**Directions for this task**
Reproduce the following lines verbatim, from the line containing "Click the Event column header" through the line containing "Action: tap(728, 181)", inclusive.

**Available data**
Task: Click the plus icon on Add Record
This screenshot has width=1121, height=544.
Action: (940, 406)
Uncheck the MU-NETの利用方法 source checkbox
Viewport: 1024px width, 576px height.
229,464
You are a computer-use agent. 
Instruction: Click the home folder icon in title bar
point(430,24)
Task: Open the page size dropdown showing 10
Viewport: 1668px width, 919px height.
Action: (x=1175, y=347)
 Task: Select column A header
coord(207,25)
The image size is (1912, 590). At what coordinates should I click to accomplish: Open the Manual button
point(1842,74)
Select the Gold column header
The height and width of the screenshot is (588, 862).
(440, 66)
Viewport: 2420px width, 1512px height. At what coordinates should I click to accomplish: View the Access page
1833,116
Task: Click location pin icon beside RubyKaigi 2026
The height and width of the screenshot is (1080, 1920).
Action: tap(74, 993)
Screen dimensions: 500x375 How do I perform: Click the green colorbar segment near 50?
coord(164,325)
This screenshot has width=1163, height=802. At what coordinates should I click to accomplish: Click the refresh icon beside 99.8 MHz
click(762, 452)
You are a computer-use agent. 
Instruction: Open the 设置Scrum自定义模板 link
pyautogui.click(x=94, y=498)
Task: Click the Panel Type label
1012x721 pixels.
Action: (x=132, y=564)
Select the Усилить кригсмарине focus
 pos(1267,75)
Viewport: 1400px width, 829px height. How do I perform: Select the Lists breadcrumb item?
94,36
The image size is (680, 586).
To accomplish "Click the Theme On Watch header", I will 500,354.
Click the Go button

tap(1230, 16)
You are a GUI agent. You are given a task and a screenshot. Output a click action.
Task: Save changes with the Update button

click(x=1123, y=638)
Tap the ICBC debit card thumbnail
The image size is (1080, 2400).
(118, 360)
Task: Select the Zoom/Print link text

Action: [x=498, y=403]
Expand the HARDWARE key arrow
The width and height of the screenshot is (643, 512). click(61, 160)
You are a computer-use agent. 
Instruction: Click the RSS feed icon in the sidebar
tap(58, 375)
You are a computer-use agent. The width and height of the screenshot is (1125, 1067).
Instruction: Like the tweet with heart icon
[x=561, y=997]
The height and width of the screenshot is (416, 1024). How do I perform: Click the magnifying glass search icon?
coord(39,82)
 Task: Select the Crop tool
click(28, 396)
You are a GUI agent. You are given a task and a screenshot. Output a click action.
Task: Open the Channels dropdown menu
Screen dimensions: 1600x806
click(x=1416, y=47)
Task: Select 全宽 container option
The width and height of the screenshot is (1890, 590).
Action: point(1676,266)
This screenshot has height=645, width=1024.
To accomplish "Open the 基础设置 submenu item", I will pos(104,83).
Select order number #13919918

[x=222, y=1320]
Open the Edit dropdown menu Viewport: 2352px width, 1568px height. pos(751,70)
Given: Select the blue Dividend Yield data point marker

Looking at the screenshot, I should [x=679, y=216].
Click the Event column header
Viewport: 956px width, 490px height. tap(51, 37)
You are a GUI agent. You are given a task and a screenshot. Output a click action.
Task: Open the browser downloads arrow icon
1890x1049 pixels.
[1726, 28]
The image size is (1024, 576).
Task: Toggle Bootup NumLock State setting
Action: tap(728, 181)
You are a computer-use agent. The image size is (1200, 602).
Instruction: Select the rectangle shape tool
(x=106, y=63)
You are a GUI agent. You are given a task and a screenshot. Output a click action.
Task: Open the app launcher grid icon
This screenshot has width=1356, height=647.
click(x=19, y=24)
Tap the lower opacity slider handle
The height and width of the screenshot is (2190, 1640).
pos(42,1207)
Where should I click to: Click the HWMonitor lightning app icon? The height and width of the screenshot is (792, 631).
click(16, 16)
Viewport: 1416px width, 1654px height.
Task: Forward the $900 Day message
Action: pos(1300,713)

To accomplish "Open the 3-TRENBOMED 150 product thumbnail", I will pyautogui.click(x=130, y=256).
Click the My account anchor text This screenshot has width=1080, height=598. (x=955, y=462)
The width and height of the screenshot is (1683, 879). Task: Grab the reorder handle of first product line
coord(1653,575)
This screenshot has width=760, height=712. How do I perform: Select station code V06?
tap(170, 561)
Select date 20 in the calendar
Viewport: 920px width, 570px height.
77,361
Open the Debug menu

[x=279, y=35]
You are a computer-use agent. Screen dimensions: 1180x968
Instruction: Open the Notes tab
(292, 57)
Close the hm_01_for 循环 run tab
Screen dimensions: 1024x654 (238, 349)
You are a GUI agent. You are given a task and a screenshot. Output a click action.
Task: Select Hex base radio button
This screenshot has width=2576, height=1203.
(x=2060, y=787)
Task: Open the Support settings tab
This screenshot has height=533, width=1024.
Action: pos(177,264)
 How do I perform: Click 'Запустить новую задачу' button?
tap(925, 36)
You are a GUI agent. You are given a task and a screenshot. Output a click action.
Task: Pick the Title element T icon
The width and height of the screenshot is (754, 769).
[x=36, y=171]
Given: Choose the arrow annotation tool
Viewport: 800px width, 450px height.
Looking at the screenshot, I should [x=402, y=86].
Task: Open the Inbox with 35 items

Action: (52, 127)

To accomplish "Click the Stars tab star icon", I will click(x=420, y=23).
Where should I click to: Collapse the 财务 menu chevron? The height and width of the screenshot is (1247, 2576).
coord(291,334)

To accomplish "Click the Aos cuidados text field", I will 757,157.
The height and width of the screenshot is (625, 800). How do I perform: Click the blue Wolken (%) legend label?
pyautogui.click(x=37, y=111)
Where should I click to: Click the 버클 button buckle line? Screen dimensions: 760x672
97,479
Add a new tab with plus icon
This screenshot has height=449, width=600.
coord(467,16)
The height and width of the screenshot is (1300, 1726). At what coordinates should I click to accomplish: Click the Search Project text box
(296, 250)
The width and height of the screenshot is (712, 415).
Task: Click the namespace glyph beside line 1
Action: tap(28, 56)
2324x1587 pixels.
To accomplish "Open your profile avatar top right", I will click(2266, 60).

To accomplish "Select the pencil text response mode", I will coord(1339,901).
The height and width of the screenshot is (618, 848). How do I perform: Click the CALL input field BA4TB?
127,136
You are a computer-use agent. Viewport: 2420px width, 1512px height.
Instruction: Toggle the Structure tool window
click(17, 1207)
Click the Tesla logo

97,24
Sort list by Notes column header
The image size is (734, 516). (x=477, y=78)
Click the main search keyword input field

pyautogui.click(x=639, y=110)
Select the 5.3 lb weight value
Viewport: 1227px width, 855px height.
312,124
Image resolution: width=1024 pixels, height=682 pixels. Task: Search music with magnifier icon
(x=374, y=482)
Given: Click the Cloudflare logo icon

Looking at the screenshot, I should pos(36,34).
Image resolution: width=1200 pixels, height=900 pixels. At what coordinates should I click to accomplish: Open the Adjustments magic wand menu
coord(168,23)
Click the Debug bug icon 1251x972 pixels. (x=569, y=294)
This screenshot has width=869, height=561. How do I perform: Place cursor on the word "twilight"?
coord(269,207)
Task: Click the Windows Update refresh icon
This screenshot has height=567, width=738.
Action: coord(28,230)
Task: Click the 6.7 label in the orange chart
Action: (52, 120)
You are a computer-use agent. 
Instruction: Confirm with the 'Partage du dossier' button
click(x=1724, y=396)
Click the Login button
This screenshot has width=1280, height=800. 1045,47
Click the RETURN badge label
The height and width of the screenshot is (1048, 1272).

**Output for this exercise**
Click the Event column header
Viewport: 956px width, 490px height. tap(51, 37)
You are a GUI agent. You are given a task and a screenshot. Output a click action.
Task: Open the browser downloads arrow icon
1890x1049 pixels.
[1726, 28]
The image size is (1024, 576).
Task: Toggle Bootup NumLock State setting
Action: tap(728, 181)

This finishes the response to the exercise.